[Screenshot and document pointing data]
──────────────────────────────
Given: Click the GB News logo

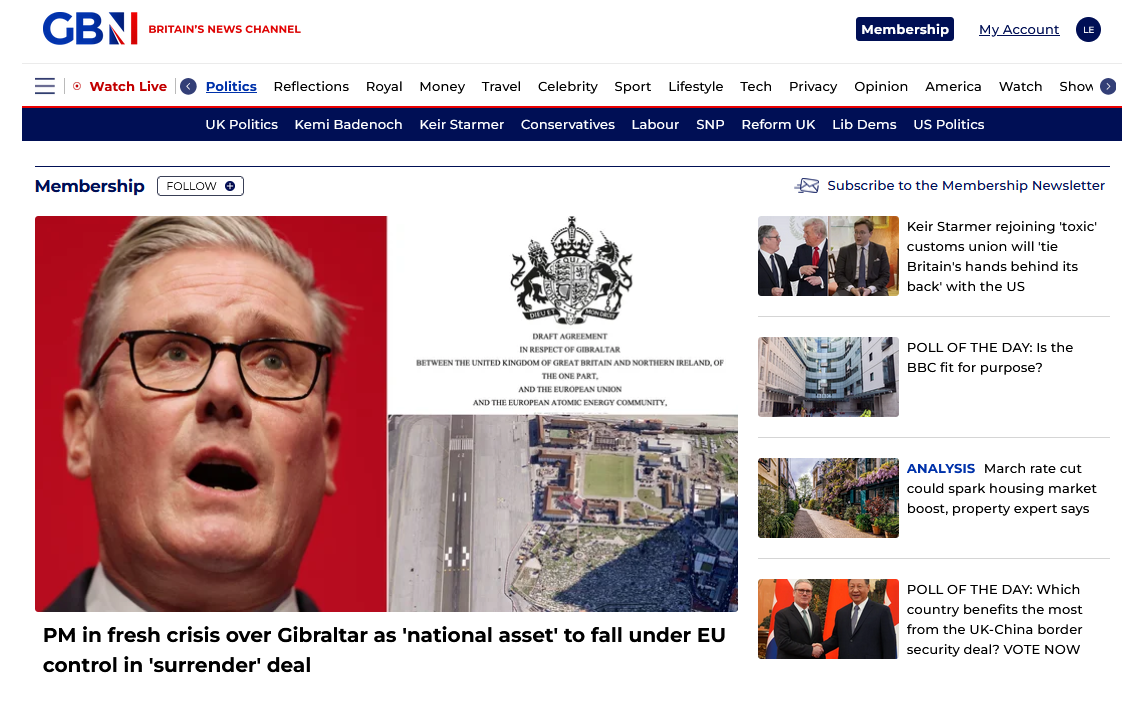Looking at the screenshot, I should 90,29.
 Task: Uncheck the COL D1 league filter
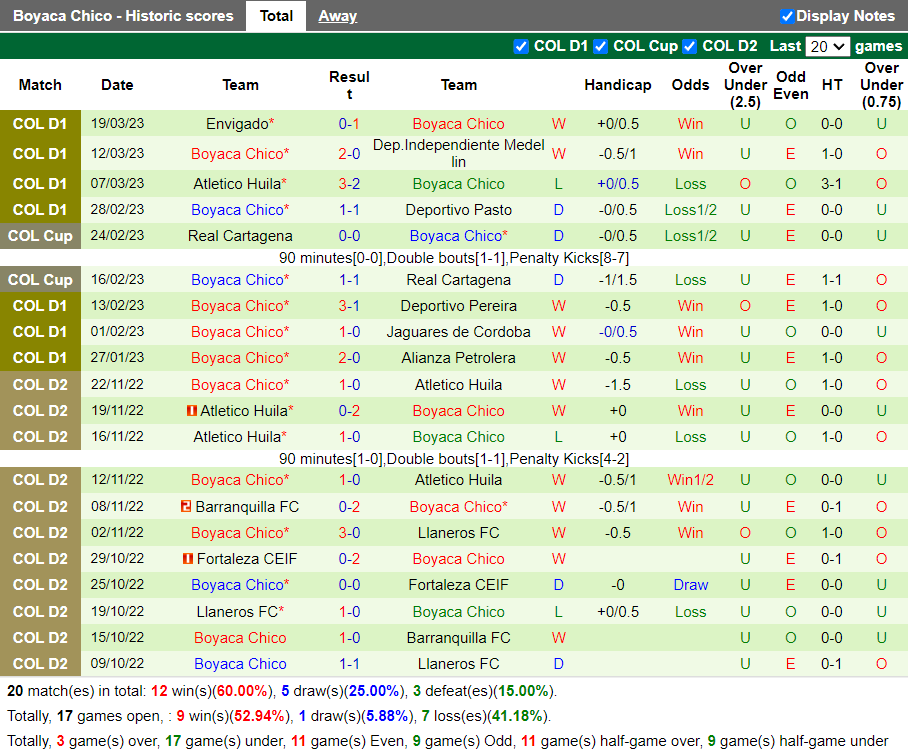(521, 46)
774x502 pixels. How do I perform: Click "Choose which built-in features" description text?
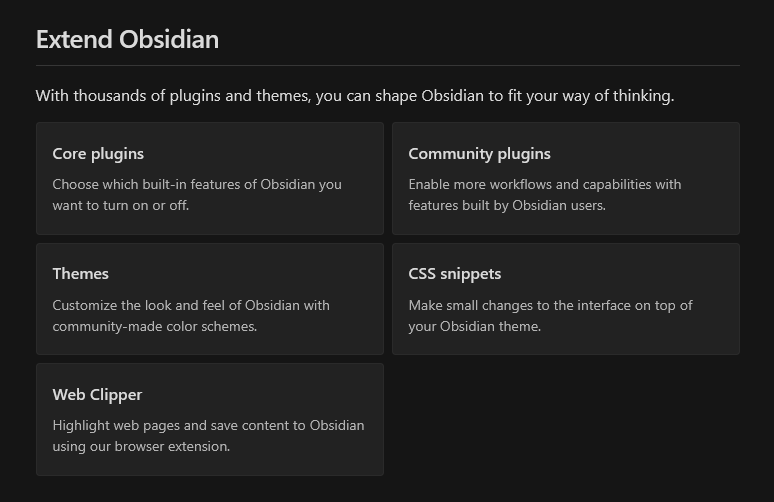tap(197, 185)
──────────────────────────────
[Task description]
Return each of the lines above word for word and leave out the pictures.

[Task output]
Given: Click the GB News logo

Looking at the screenshot, I should 90,29.
 Task: Uncheck the COL D1 league filter
(521, 46)
774x502 pixels. How do I perform: Click "Choose which built-in features" description text?
tap(197, 185)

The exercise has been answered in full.